How to Evaluate $ \int \! \frac{dx}{1+2\cos x} $ ? [duplicate]

Possible Duplicate:
How do you integrate $\int \frac{1}{a + \cos x} dx$?

I have come across this integral and I tried various methods of solving. The thing that gets in the way is the constant $2$ on the $\cos(x)$ term. I tried the conjugate (works without the 2$\cos x$), Weierstrass Substitution (not sure if I was applying it correctly), and others. Is there a way to solve this integral elegantly or some unknown (sneaky) trick when you come across families of similar integrals as this one?:

$$ \int \! \frac{dx}{1+2\cos x} $$

Solution 1:

Weierstrass substitution works for this integral, and it's not even that messy to work with.

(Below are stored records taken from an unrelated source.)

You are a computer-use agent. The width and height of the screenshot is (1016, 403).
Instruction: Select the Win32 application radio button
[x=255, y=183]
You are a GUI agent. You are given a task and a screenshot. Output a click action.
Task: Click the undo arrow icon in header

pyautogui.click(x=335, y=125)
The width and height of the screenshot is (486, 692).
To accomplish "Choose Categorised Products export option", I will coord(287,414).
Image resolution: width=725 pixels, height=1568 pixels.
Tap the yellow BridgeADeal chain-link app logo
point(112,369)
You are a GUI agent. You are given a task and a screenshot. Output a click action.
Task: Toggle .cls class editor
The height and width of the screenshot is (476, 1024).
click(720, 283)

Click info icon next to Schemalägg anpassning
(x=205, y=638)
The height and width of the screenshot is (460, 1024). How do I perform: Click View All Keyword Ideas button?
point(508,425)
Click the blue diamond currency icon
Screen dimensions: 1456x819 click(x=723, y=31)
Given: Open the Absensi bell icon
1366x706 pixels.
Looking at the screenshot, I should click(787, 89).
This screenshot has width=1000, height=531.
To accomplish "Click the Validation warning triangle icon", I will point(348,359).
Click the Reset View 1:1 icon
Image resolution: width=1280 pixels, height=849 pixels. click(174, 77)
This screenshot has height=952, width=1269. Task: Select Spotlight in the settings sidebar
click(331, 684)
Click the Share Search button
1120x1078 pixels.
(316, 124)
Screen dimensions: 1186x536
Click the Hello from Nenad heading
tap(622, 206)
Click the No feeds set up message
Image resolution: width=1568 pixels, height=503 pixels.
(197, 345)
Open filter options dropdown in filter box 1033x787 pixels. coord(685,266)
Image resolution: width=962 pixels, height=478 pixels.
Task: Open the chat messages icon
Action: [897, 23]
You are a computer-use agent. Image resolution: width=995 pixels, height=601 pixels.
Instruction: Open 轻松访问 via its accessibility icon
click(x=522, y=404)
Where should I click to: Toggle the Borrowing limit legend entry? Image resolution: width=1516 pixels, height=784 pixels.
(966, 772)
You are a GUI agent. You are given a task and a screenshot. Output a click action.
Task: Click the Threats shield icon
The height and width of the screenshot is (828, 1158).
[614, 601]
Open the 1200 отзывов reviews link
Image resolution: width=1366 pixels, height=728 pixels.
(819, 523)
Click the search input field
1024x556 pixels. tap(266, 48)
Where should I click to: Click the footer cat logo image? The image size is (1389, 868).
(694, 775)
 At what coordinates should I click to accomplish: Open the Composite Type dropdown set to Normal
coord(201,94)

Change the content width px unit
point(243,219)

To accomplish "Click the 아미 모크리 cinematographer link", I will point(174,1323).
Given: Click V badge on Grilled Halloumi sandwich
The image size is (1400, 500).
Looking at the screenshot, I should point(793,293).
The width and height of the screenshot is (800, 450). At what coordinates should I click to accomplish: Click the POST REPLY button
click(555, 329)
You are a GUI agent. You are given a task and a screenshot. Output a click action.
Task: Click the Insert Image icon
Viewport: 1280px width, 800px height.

Substitute $\tan \frac{x}{2} = t$, so that $\cos x = \frac{1-t^2}{1+t^2}$ and $dx = \frac{2dt}{1+t^2}$. Then the integral reduces to $$ \int \frac{dx}{1+2 \cos x} = \int \frac{\frac{2}{1+t^2}}{1 + \frac{2(1-t^2)}{1+t^2}} dt = \int \frac{2}{1+t^2 + 2 - 2t^2} dt = \int \frac{2}{3-t^2} dt. $$ To evaluate the final integral, we can use the method of partial fractions: $$ \frac{2}{3-t^2} = \frac{1}{\sqrt{3}} \left( \frac{1}{t + \sqrt{3}} - \frac{1}{t - \sqrt{3}} \right). $$

Solution 2:

$I=\int \frac{\mathrm{d}x}{1+2\cos x}$

$=\int\frac{\mathrm{d}x}{\sin^2(x/2)+\cos^2(x/2)+2(\cos^2(x/2)-\sin^2(x/2))}$

$=\int \frac{\mathrm{d}x}{3\cos^2(x/2)-\sin^2(x/2)}$

Multiply the Nr and the Dr of the integrand by $\sec^2 (x/2)$.

You will get:

$\int \frac{\sec^2(x/2)\mathrm{d}x}{3-\tan^2(x/2)}$

Substitution:

$z=\tan(x/2)$

$\mathrm{d}z=1/2 \sec^2(x/2) \mathrm{d}x$

Therefore,

Integral=$\int \frac {2\mathrm{d}z}{3-z^2}$

$=\int \frac{1}{\sqrt{3}}(\frac{1}{\sqrt{3}+z}+\frac{1}{\sqrt{3}-z})\mathrm{d}z$